Friday, January 07, 2005

The most probable reason for the US invasion of Iraq

Or what if, long before that comes to pass,
exporters of oil simply cease to price it in ever-
devaluing dollars, and instead make a mint by
switching to the rising euro and/or a basket of
East Asian currencies? That would at one stroke
vastly diminish the world demand for and price of
dollars by obliging anyone who wants to buy oil
to purchase and increase the demand price of the
euro or yen/yuan instead of the dollar. That
would crash the dollar and tumble Uncle Sam in
one fell swoop, as foreign - and even domestic -
owners of dollars would sell off as many of them
as fast as they could, and other countries'
central banks would switch their reserves out of
dollars and away from Uncle Sam's no-longer-safe
haven. That would drive the dollar down even
more, and of course halt any more dollar inflow
to Uncle Sam from the foreigners who have been
financing his consumption spree. Since selling
oil for falling dollars instead of rising euros
is evidently bad business, the world's largest
oil exporters in Russia and OPEC have been
considering doing just that. In the meantime,
they have only raised the dollar price of oil, so
that in euro terms it has remained approximately
stable since 2000. So far, many oil exporters and
others still place their increased amount of
dollars with Uncle Sam, even though he now offers
an ever less attractive and less safe haven, but
Russia is now buying more euros with some of its
dollars.

I'm convinced this is why Uncle Sam is in
Iraq. It's a central staging area in the oil rich
Middle East to attempt to prevent the use
of euros for oil payments.

The rest.

Even though reading of the political economy's
machinations shown in the article below give me hives,
I think they're important to know.
Iraq suspended "Oil for Food" program sales,
under which Iraqi oil is traded -- more than two
thirds of it to U.S. concerns -- in exchange for
currency.

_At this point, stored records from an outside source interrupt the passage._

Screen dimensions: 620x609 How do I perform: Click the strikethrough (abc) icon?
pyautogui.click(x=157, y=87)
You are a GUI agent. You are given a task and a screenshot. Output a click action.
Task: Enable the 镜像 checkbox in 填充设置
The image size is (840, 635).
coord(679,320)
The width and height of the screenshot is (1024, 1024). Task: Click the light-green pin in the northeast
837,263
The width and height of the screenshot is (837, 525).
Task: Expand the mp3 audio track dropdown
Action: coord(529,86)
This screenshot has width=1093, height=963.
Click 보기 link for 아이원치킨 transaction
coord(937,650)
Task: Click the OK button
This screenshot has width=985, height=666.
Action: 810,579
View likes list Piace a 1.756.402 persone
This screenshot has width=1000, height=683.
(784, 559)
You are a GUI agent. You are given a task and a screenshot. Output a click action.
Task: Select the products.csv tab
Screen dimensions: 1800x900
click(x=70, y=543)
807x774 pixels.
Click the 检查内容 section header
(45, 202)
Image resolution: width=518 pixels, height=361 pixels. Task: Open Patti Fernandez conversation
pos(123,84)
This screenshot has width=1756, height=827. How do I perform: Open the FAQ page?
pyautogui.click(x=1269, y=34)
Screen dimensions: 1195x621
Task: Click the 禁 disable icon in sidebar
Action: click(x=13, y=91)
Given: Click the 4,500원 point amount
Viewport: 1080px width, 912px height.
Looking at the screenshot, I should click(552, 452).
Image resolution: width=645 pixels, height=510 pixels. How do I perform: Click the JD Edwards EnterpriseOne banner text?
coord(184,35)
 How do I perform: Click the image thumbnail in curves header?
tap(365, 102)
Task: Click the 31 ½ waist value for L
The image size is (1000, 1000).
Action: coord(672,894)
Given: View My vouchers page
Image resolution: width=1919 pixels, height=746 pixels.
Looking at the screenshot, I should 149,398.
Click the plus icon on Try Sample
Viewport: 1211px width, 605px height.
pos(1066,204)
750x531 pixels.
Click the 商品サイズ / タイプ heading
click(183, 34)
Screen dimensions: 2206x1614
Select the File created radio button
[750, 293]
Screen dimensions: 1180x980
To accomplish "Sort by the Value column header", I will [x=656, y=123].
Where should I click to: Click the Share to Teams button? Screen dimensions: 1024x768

Iraq formally asked the United Nations,
which administers "Oil for Food," to change the
currency in Iraq's U.N.-managed accounts from
dollars to euros. That may well have been
Saddam's greatest mistake.

In due course, the U.N. bureaucrats ruled that
Iraq could indeed sell it's oil for any currency
it chose. Iraqi oil is now paid for mainly in
euros. Uh-oh!

The evidence.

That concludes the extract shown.